Claims that Fat Cat pay is being increasingly linked to performance are "a myth", as a new report reveals that CEO pay is being pushed up by "booming" bonuses, benefits packages and huge pension payments.
Research published this week into the pay of the CEOs of Britain's 10 biggest quoted companies has found that bonus and pension payments now dwarf basic salaries.
According to an annual analysis carried out by pay consultancy Independent Remuneration Solutions (IRS), the basic average CEO salary of £968,000 adds up to an average of only 16 per cent of their total pay.
But the plethora of additional benefits raises their average total remuneration package to £5.9m, an increase of seven per cent on 2003.
The survey looked at the remuneration of the CEOs of BP, Royal Dutch/Shell, Vodafone, GlaxoSmithKline, AstraZeneca, HSBC, HBOS, Barclays, Royal Bank of Scotland and Lloyds TSB.
Average bonuses increased by 28 per cent, to £1.3m, while the average pension benefit in 2004 was £1.1m, 118 per cent of salary.

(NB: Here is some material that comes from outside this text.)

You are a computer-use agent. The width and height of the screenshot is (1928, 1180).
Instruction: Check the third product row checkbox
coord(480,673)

Bonus plans paid out 121 per cent of the target to CEOs when their company's average share price went up four per cent, the figures showed.

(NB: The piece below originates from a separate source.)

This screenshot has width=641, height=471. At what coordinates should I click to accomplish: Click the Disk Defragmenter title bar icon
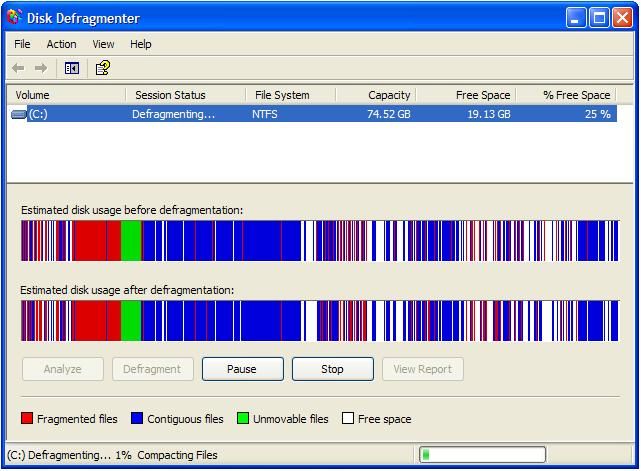pyautogui.click(x=14, y=18)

The IRS research comes after a similar exercise carried out 18 months ago by compensation consultancy, Halliwell Consulting. It revealed that eight out of 10 FTSE 100 companies offered 'incentives' to Directors even if they failed to meet analysts' expectations. The link between pay and executive performance was a "nonsense", Halliwell said at the time.
Meanwhile IRS also found that the average CEO has a pension pot worth £7m, compared with shares and options worth £5.8m. On average, pension awards not related to performance accounted for 20 per cent of annual pay.

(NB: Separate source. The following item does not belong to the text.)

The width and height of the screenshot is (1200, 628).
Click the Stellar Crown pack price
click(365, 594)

"Most CEOs have much more in their pension pot than they have invested in shares of their company. Should it not be the other way round?" asked the report's author, IRS Director Cliff Weight.
In the same study last year, Weight slammed companies for failing to make clear in their annual reports the real sums being paid to their executives, saying that "CEOs are getting bread, butter, jam and cream."
The same lack of transparency has muddied the waters this year, the report said, because the real value of a CEO's pension and share awards – and thus their total remuneration package - is not disclosed in companies' annual reports.
And Weight reiterated his criticism of companies reporting practices, saying that the link between pay and performance remains a "myth".
One exception to this was Glaxo, who Weight praised for "leading the way in terms of well-balanced incentives and linkage of wealth to company performance".
Glaxo CEO, Jean-Pierre Garnier, was the UK's highest paid chief executive last year, with total remuneration of £9.2m. More than £7m of this was variable compensation, including a contribution of £800,000 into his pension.